The older I get, the more I understand this generation.  They knew 
life differently than the younger folks.  They raised us to be wives 
and mothers (although I have never been either) not to tie us down to 
fit their mold, but because it was their security, and their job.    

I don't know if the "glass ceiling" was the same in England as it was 
in the US, but in their day and age, a woman just couldn't succeed in 
the business world.  She could be a nurse, teacher, or secretary, but 
beyond that, the only financially secure future was to marry a man 
who would support her, and to be the best wife and mother she could 
be.  It was their calling in life.  It was their job, and their 
security. 

When my sister was accepted to Harvard to work on her PhD, their big 
concern was what would happen if she didn't find a husband there.  
She had been to 2 other colleges getting her BA and MA, and hadn't 
landed a man yet.  (Her response was "I guess I'll have to try Yale" 
with a roll of her eyes.)

This is hard for younger people to understand.  When my grandmother 
was in nurse's school, she eloped in secret because married women 
couldn't be in school.  Unfair?  Now, yes, but back then, they didn't 
want to waste resources on someone who would never work in the 
field.  And married women didn't. (Except for those like my Grandma.)

This concept of men in the workforce and women in the home had been 
in place for centuries.  Few questioned it.  There were notable 
exceptions, but they were just that- exceptions to the rule.

To expect Molly to behave with a 21st century attitude (or even one 
of the latter 1/4th of the 20th century) is not realistic.  

Now the WW seems far more enlightened on the roles of men and women 
than the RW.  They had Headmistresses and female Ministers of Magic 
decades, even centuries ago.  The WW seems to be pretty gender-equal.

So why is Molly written as a blast from the past when women in the WW 
are a taste of the future?  My guess is that it suits the author's 
purpose.

As I suggested earlier, Molly is a stereotype from the past, but with 
added personality.  She fulfills her role in the series.  The WW's 
protrayal of women, is as we would say "it ought to be".  It fulfills 
what I am guessing is a wish for JKR; a world where every person can 
live up to his/her abilities without prejudice due to gender (or race 
or other things which our society is still working on).

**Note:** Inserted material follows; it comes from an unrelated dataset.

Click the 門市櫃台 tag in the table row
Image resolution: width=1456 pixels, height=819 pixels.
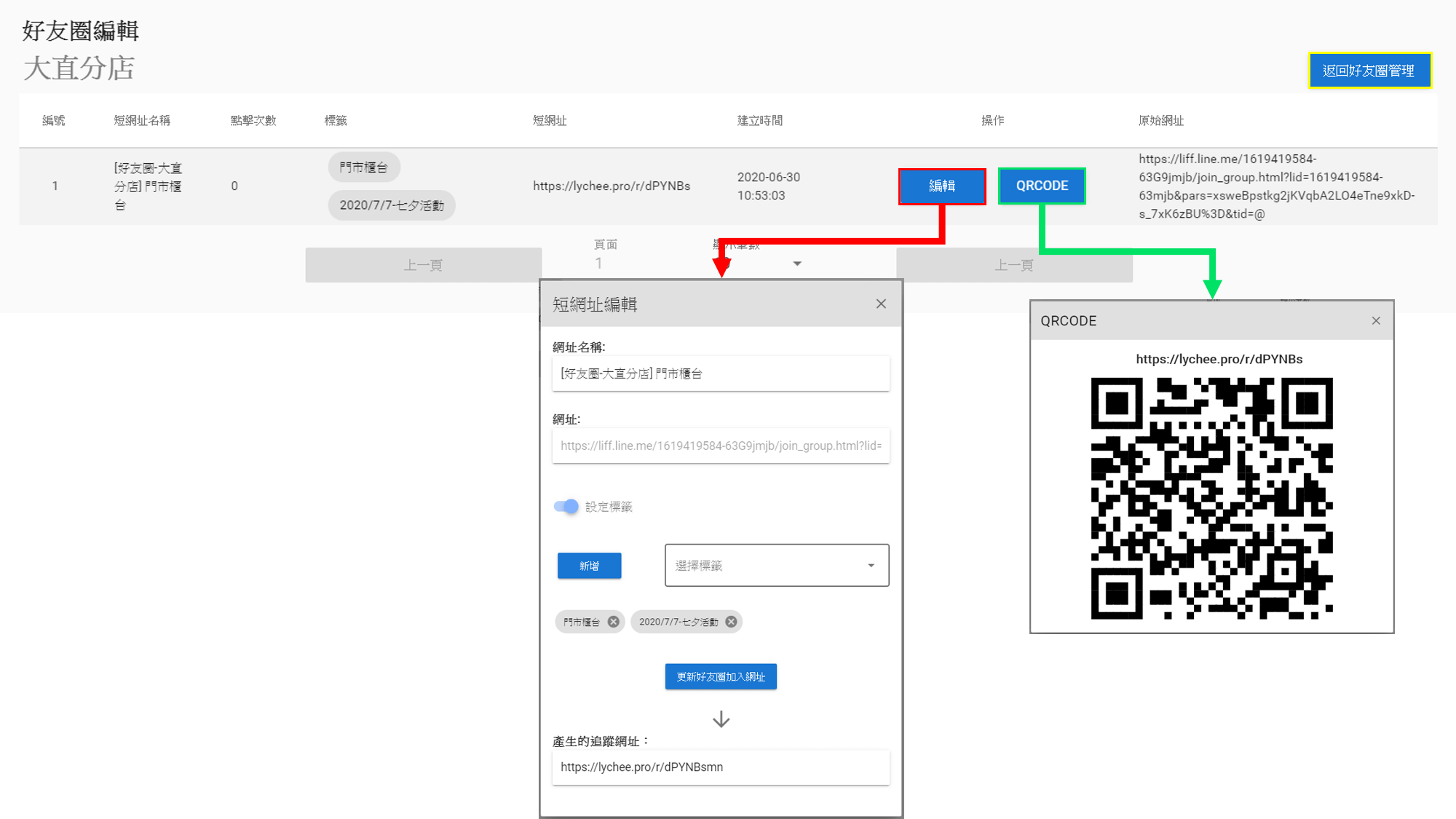[364, 167]
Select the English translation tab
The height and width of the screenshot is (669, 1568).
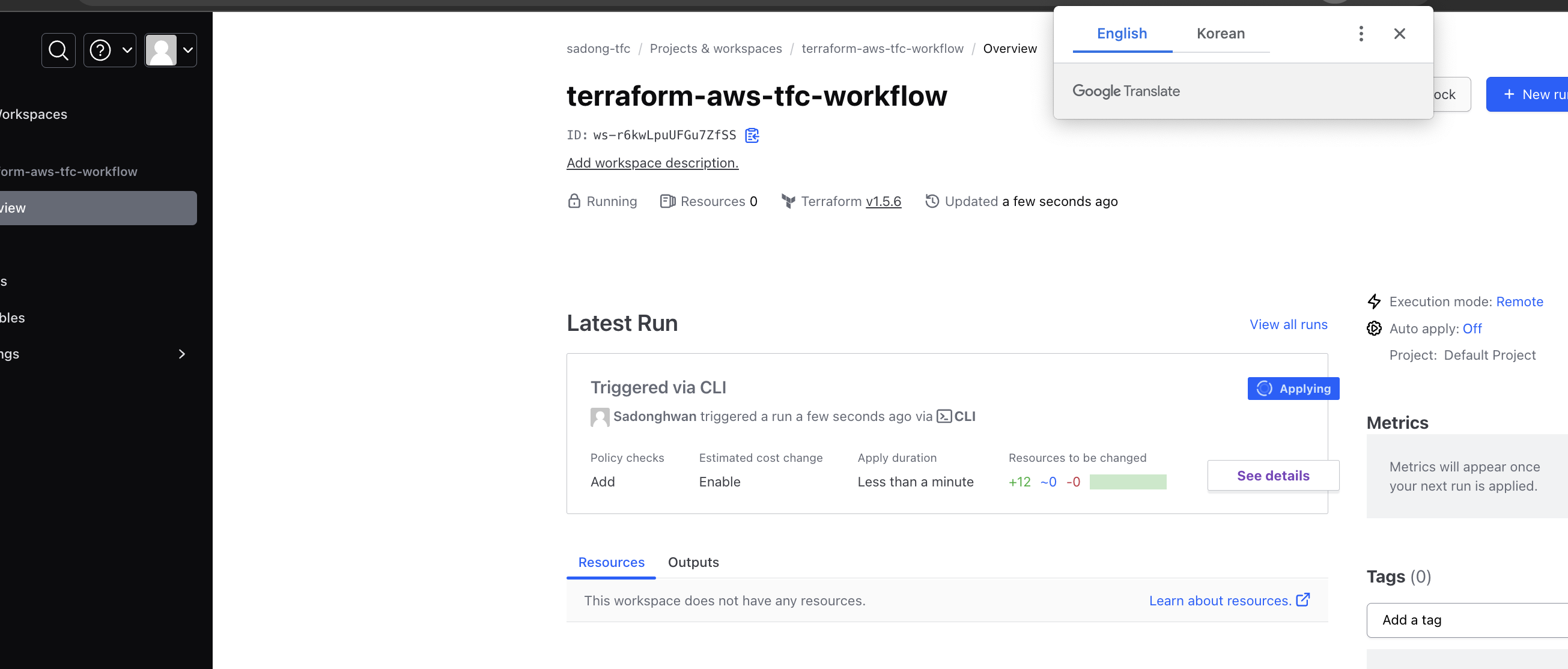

When the two meet, we find ourselves noting what seems to be a clash 
of past and future.  But is it really a clash?  Haven't some women 
done great things in the RW when most women were housewives?  Madam 
Curie, Amelia Erhardt, to name a couple.  And don't some women now 
choose to stay home and raise their families when most women work 
outside the home?

I see in Molly the old fashioned concept of motherhood that was 
common a generation or two ago.  It's very real to me, having grown 
up with it, but I can see where it is jarring to those who haven't, 
or to those who have been the ones who went out and hammered at 
the "glass ceiling". 

As for me, I'm comfortable with who Molly is and how she is 
protrayed.  She's a Mum.  It's what she wants to be and it's what she 
does.  

Ginger, who's mother went to college, worked and is now enjoying a 
well-earned retirement cleaning her house.  Although now Dad vacuums.
It takes a couple generations to work out the stereotypes.